JIM LEHRER: Yes. Any satisfaction at all in being right about the calamities that were coming?
PAUL KRUGMAN: You know, better to have been right than to have not seen anything of it, but, no, I mean -- I'm terrified by, you know, I -- I did not expect to be seeing anything in my lifetime that was reminiscent of the 1930s and I'm not gratified to be living through it, thank you. I'd rather have been wrong in this case.
Well, Joseph Stiglitz, after a horrible week last week, a hugely positive today, market up about 936 points. What do you think was the key thing to turn the markets today?
JOSEPH STIGLITZ, Columbia University: I think it was the concerted action in Europe and the fact that finally -- finally -- the Paulson, the Bush administration is beginning to consider the equity-injection approach that has been used in other countries around the world and that has been adopted in Europe.
The contrast between the slowness with which the Bush administration has approached the problem and the speed with which the U.K., for instance, has been able to produce a program and then already implement it is really stark.
And I think the fact that that kind of approach can be implemented quickly has been very reassuring.
JEFFREY BROWN: Martin Feldstein, we talked so much last week about the need to inject confidence into the markets, into the system. Is there reason for confidence today?
MARTIN FELDSTEIN, Harvard University: There's more reason for confidence. There's certainly reason for the individual saver, depositor to be confident, both about their bank deposits and also their money market mutual fund balances.
But I don't think that the program that we've heard is going to provide enough confidence to generate substantial interbank lending or lending from the banks to the wider economy.
JEFFREY BROWN: What are its shortcomings?

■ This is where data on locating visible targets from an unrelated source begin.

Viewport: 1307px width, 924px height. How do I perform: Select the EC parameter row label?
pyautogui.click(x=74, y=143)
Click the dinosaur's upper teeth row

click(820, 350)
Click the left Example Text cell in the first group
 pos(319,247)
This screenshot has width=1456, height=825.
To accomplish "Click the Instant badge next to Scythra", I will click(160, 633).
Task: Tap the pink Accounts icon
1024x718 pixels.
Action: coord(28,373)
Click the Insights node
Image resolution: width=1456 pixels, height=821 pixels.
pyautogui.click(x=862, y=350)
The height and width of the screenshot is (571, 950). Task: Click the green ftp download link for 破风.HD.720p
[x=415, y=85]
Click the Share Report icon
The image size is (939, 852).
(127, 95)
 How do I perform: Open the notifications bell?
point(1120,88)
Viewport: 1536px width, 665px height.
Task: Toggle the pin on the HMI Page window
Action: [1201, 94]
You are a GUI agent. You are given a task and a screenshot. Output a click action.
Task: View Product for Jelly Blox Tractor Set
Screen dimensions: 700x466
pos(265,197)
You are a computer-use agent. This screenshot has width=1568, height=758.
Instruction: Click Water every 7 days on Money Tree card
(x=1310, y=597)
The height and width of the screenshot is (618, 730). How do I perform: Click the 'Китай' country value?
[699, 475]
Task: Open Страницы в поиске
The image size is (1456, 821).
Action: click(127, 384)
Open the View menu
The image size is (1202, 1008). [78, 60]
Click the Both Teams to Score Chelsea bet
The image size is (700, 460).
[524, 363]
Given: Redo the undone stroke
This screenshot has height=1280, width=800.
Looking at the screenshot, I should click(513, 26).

MARTIN FELDSTEIN: Well, simply injecting equity by itself isn't going -- there isn't going to be enough equity injected to make other financial institutions and other investors in the commercial market willing to provide lots of additional funds to the major banks that are holding impaired securities.
What the Europeans are doing that we're not doing is providing some kinds of credit guarantees on top of that.
But the fundamental thing in my mind about the situation in the United States that makes us very different from Europe is that our bad mortgage paper, our bad assets in these financial institutions, is being driven by the foreclosures and defaults in the residential real estate market.